ANDY WARHOL Hannover 1981 ©Thomas_Elsner
Aktuell, Kultur

So erlebte Michael Reinboth als Gründer von ELASTE, „Germany’s first glossy Indie Mag”, die 80er in München

Michael Reinboth

1980 bis 1986, war eine aufwühlende Zeit! Es gab so viele neue Phänomene und Veränderungen, die uns so stark beeinflusst haben das Elaste Magazin zu gründen und 6 Jahre durchzuhalten. Das vielleicht wichtigste Ereignis war MTV. Flower Power, Glam Rock, Fusion-Rock, Jazz und Disco, Plateau-Schiuhe, Schlabberhosen aber auch Punk waren adhoc vorbei.

Andy Warhols Prophezeiung „Jeder kann für fünfzehn Minuten ein Superstar werden“ war plötzlich Realität.

„New Romantics“, New Wave, Post-Punk mit ihrem coolen Styling:  flache, spitze Schuhe, enge, schmale Hosen und möglichst in Schwarz, Neonröhren statt Discokugeln und russischen Konstruktivismus anstelle der hippyesken Roger-Dean-Ästhetik, finstere HR-Giger-Biomechanoiden-Düsterness statt bunter Blasebalg-Typo und Graffiti anstatt der Schule der Neuen Prächtigkeit und dem Fotorealismus.

Hang Around New Wave Styling 1980 in Hannover. ©Thomas Elsner

Wir wussten allerdings auch nicht so recht, wo es hingeht, aber es war spannend, virulent, Aufbruchstimmung mit dem Slogan: „Geschichte wird gemacht – es geht voran”

Multiplex-Kinos waren neu, Blockbuster Filme en masse kamen raus, hier nur ein paar Highlights der Kino-Geschichte Ausschnit 1980 – 86: „Bladerunner“ (Ridley Scott), Subway“ (Luc Besson), die Filme von John Carpenter (Die Klapperschlange / Das Ding Aus Einer Anderen Welt / Das Philadelphia Experiment), Scarface (Brian De Palma), Brazil (Terry Gilliam), Terminator (James Cameron), Christiane F (Uli Edel), The Elephant Man, Dune, Blue Velvet (alle David Lynch), The Element Of Crime (Lars Von Trier), Videodrome (David Cronenberg), Possession (Andrzej Zulawski), Paris Texas (Wim Wenders) , Jim Jarmush mit gleich drei Filmen: Permanent Vacation, Stranger Than Paradise und Down By Law.
-=-=-=-=-
DEINE AUFGABEN
A) Nenne alle Filme, die der Text über die 80er in München David Lynch zuschreibt.
B) Greif den Text über die 80er in München wieder auf und schreib ihn nach dem letzten Satz weiter.
Die Zeilen haben mit dem Text über die 80er in München nichts zu tun.

GEGEBENE DATEN
-=-=-=-=-
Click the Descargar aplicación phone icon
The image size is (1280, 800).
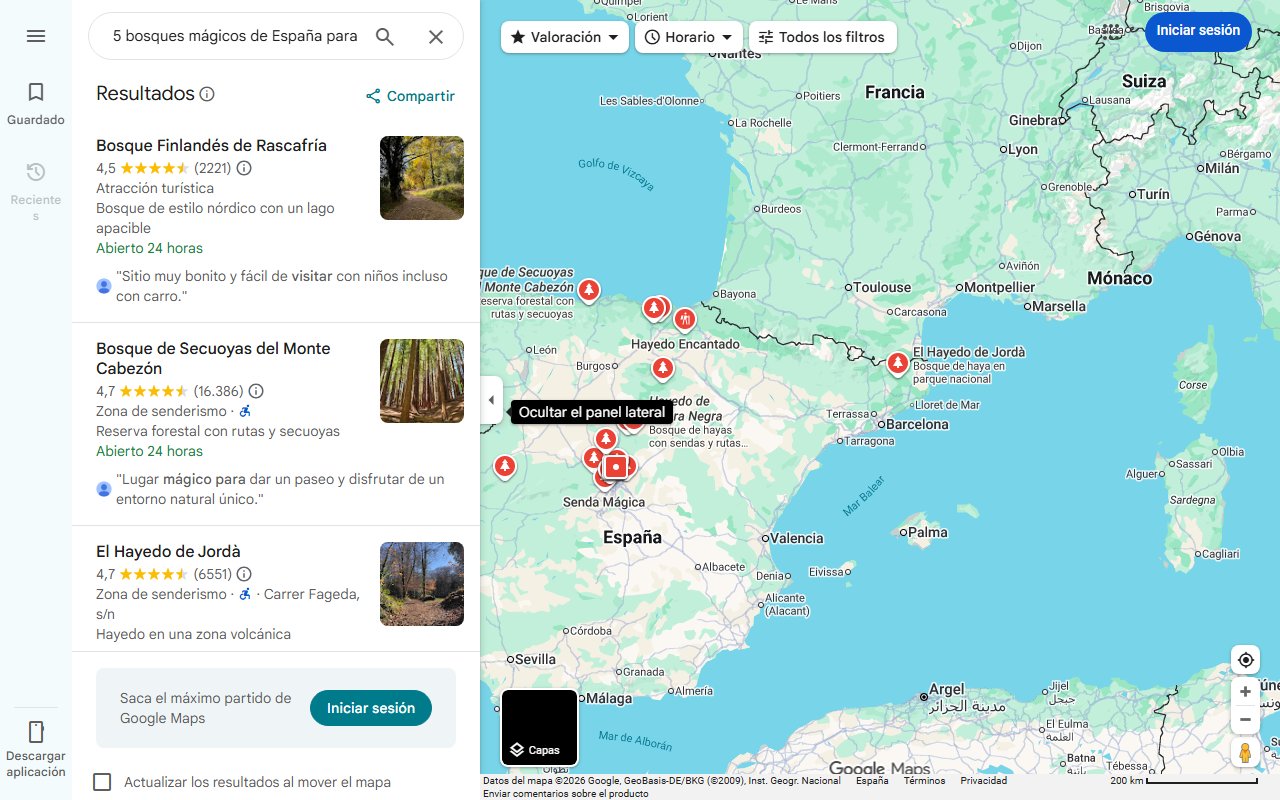click(x=35, y=732)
-=-=-=-=-
LÖSUNGEN
A) The Elephant Man, Dune, Blue Velvet

B)
Dazu der Start des Home Entertainments VHS Video, die Marktreife des Camcorders. Was viele vielleicht nicht wissen, weil sie in den letzten 20 Jahren erst so richtig “mega“ geworden ist, dabei ist das alles schon über 40 Jahre her (Start 1982): Die futuristische Cyberpunk -Saga „Akira“ von Autor, Illustrator, Animator Katsuhiro Otomo war die erste Manga-Story überhaupt, die ins Englische übersetzt wurde, und die Animation (der Film wurde erst 1988 fertig) gilt bis heute als der Urknall des Manga-Animations-Filmgenres.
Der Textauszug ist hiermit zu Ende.